Alicia suddenly looked immensely pleased with Becca, and she picked up the bow of Gull with her strong teenager arms.
“Where are we going?” she asked as they carried Gull over the sandstone and down to the sea. “Why do you two look so traumatized?”
“We need an adult. Where is everybody?” Becca asked, as Alicia followed her back up to the shed where Becca collected oars and life jackets and a length of rope, while Jane pulled Gull the rest of the way into the water.
“Doing errands, walking in the park, having coffee with Mrs. Barker, babysitting Jane’s plumbing. I’m the only one home.”
“You’d count as an adult, wouldn’t you?” Becca asked. “Come with us. But we’ll go even if you don’t.”
Alicia stared at her. Then, instead of being grumpy or bossy, she climbed into the boat. She didn’t even try to be skipper.
Becca rowed. The new oarlocks were fancy bronze fittings with an open Y that the sleeves of the oars fitted into perfectly. Soon enough she heard the comforting chuckle of sea creaming on the bow, even if Gull was a gumboot of a boat.
* * *
“Are you kidding?” Alicia exclaimed. “That is so cool. A bear! A black bear.”
It was still lying there. Well,
where else would it be? thought Becca. She must have secretly hoped that it would swim off, by some miracle.
She sniffed a bit, and Alicia looked at her in amazement.
“Oh, Becca. It’s perfectly natural. And this bear probably has a couple of brothers and sisters who are out reproducing right now. It’s not the end of the family line.”
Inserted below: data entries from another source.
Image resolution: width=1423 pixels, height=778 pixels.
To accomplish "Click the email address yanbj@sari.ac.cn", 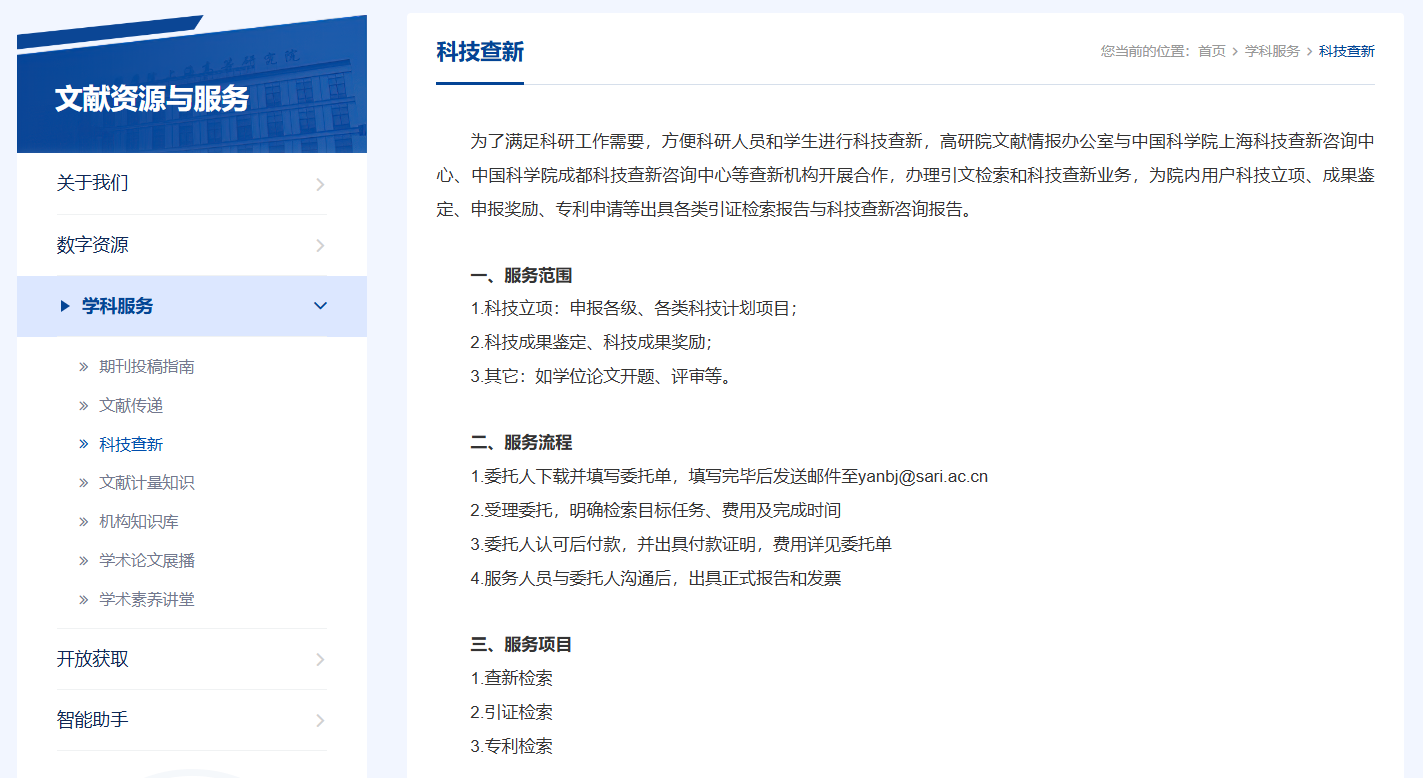I will (x=922, y=477).
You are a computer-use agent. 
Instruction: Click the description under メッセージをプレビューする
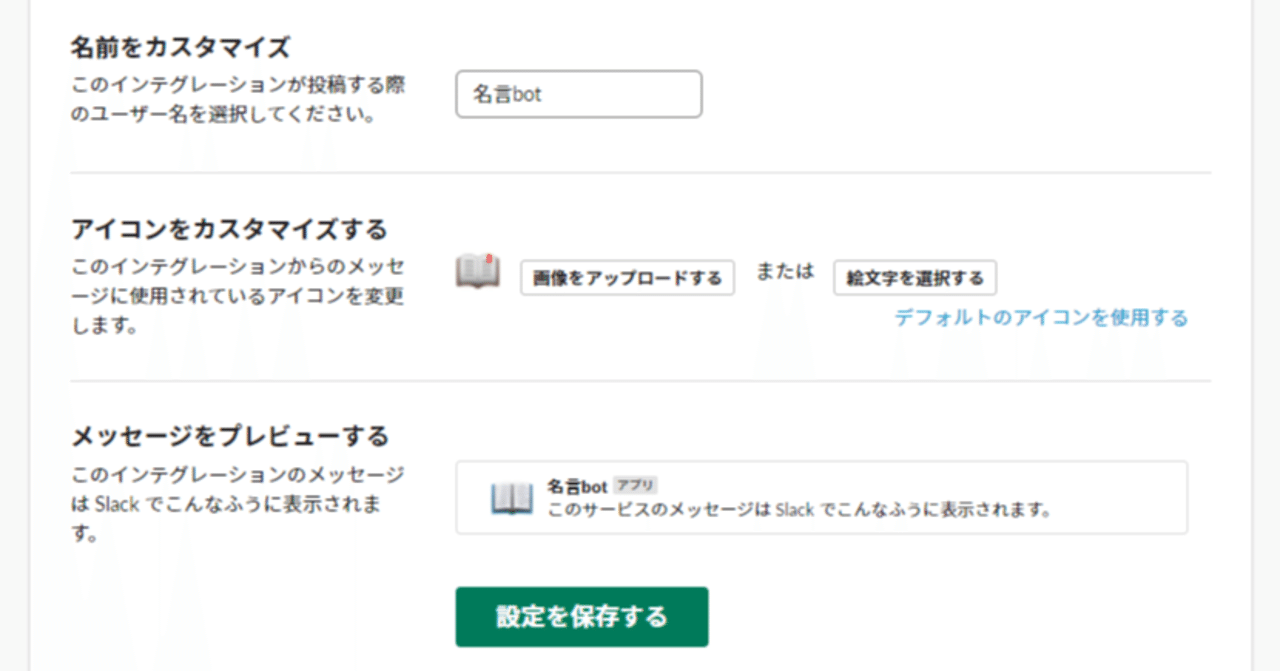pos(238,504)
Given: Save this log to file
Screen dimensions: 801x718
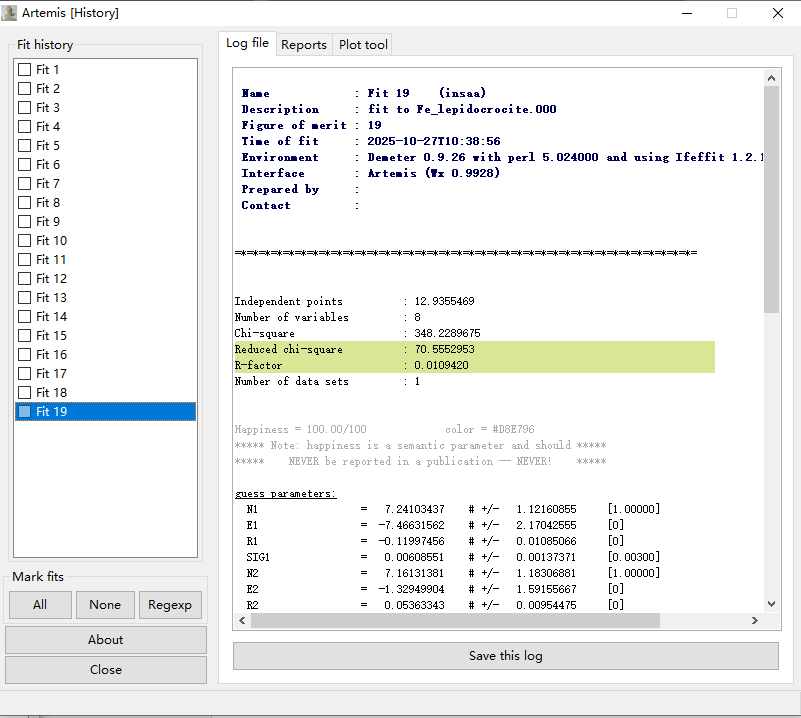Looking at the screenshot, I should (505, 656).
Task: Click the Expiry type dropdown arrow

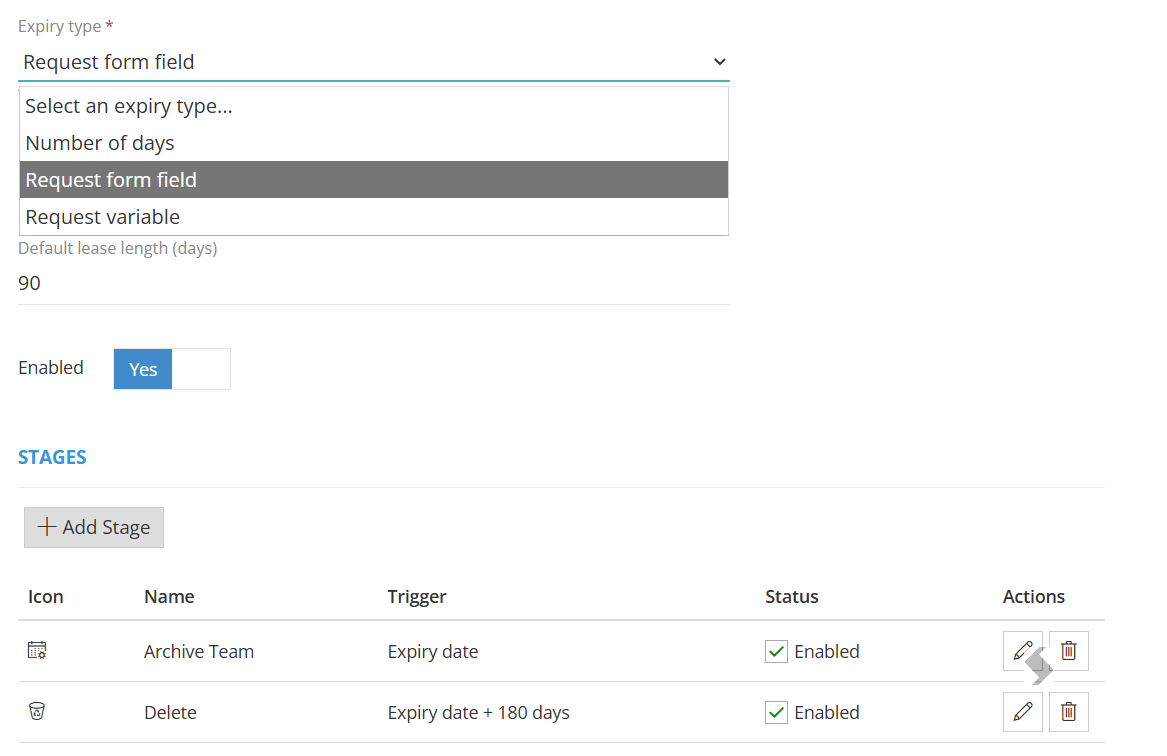Action: pos(719,62)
“I don’t care about natural,” Becca said. “And it’s too young — to have brothers and sisters doing that, I mean.”
Alicia laughed.
“I guess you’re right,” she said. “It looks like it’s just a kid bear. Not even a teenager! Lucky it. Well, not so lucky, I guess, considering …”
“Why is everything dying?” Becca said. “There are so many dead things this summer!”
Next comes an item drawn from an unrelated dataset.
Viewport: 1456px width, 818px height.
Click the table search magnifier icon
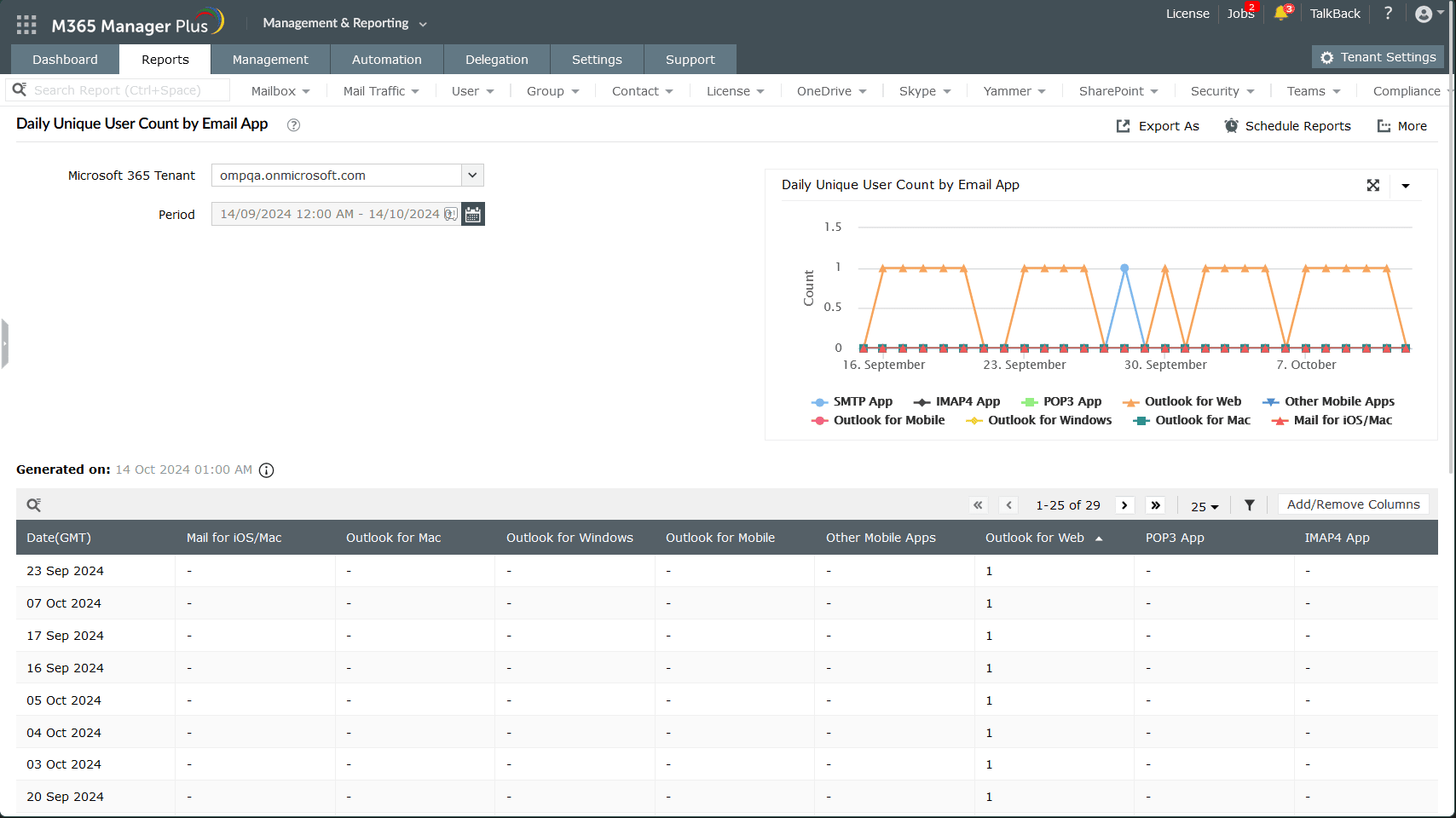34,505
“It’s only that you’re noticing it,” said Alicia. “You’re going places where you see it.”
“Anyway, not everything is dying,” said Jane. “The otters are still squirming around, and they have about fifty-seven children. And the barred owls are fine. And the mink family.”
Alicia walked all around the bear, eyeing it from every angle.
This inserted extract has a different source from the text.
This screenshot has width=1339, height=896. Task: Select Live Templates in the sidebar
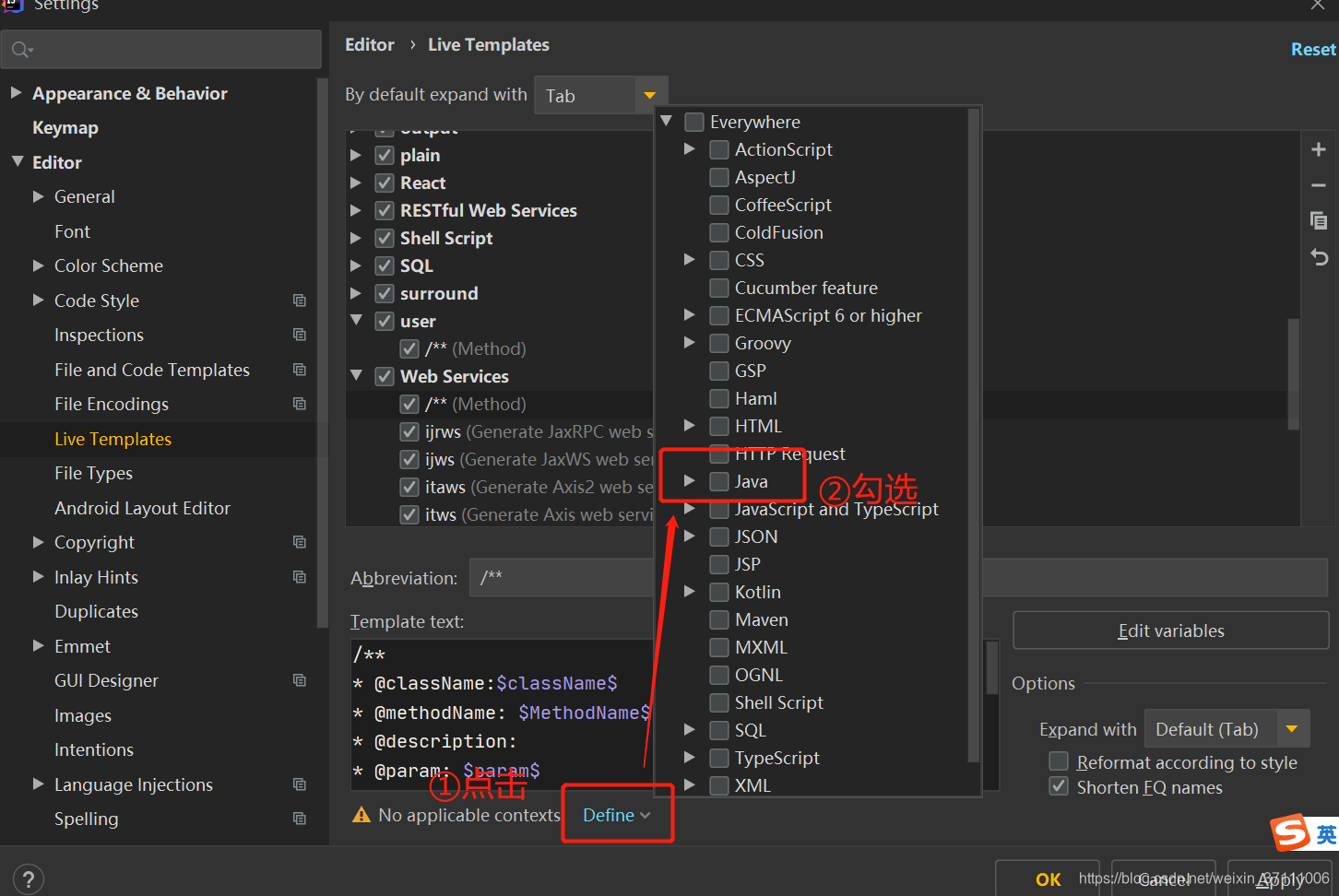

“It’s weird to be so close to it,” she said. “I mean, it’s a ferocious creature, and it’s wild. But it’s so not ferocious now.”
“I think we should get it off the beach,” Becca said. “It shouldn’t end up here, just like any old junk.”
“We couldn’t figure out a way to get it into the woods,” said Jane.
“And even if you did, you wouldn’t be able to dig a hole deep enough,” said Alicia. “When we tried to dig the new biffy, we hit sandstone half a meter down. Remember? And Lucy almost knocked her teeth out with the crowbar?”
“We thought we’d give it a sea burial,” said Becca.
She picked up the coil of line they’d stowed in the boat.
“We thought if we looped this around its head or leg we could tow it out and sea-bury it properly.”